Exercise requirements - Pictures aside, reproduce exactly and only the lines below, starting at the one containing "Screen dimensions: 1255x474" and ending at the last line.

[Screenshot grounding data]
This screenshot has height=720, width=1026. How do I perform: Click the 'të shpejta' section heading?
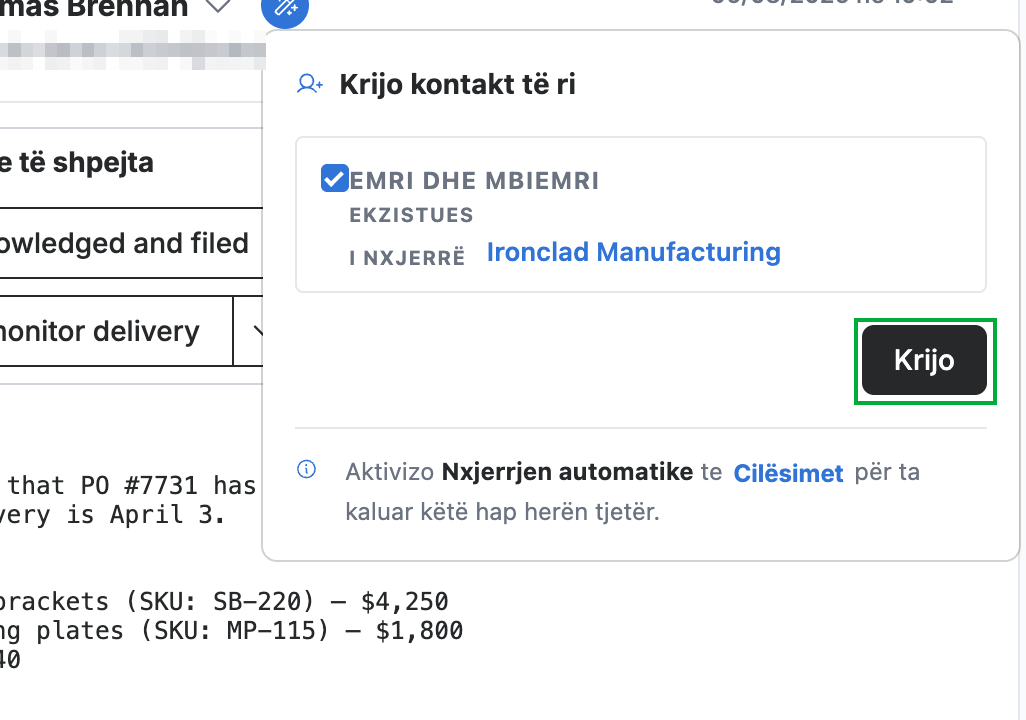(77, 162)
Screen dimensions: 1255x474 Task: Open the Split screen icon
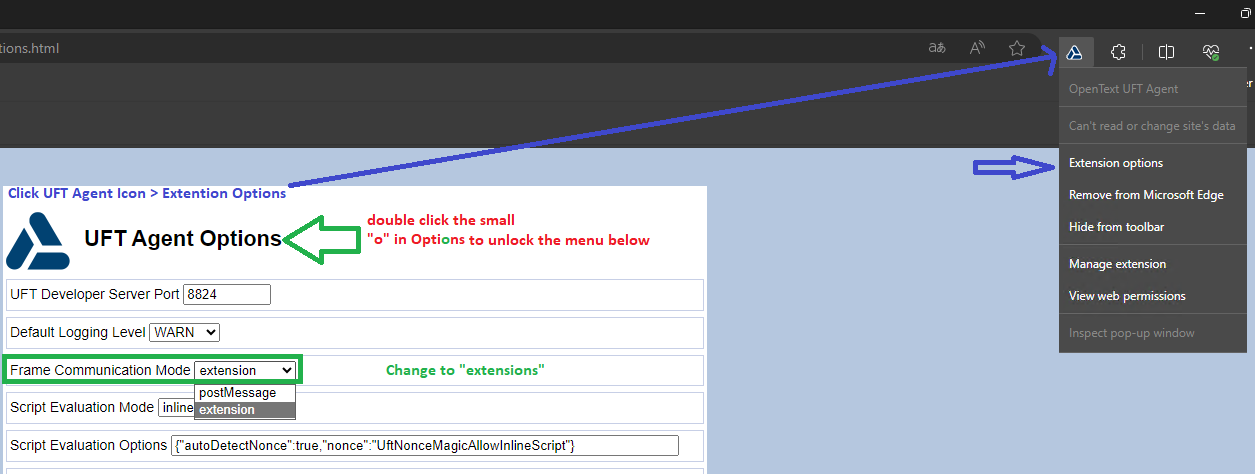[1166, 52]
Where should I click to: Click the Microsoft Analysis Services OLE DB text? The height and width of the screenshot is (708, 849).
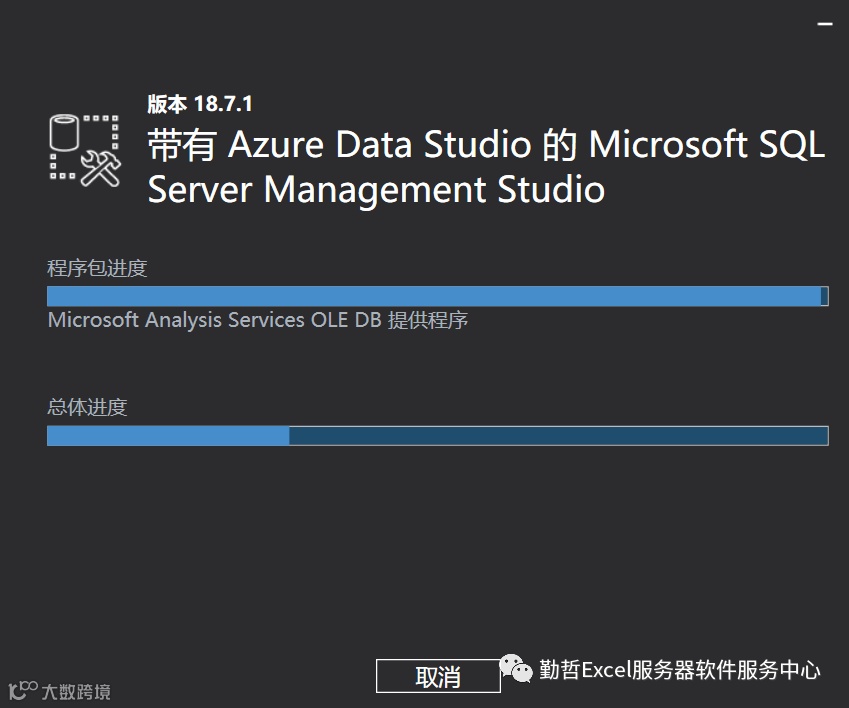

Problem solution -
Screen dimensions: 1255x474 Task: Open the Split screen icon
[1166, 52]
Where should I click to: Click the Microsoft Analysis Services OLE DB text? The height and width of the screenshot is (708, 849).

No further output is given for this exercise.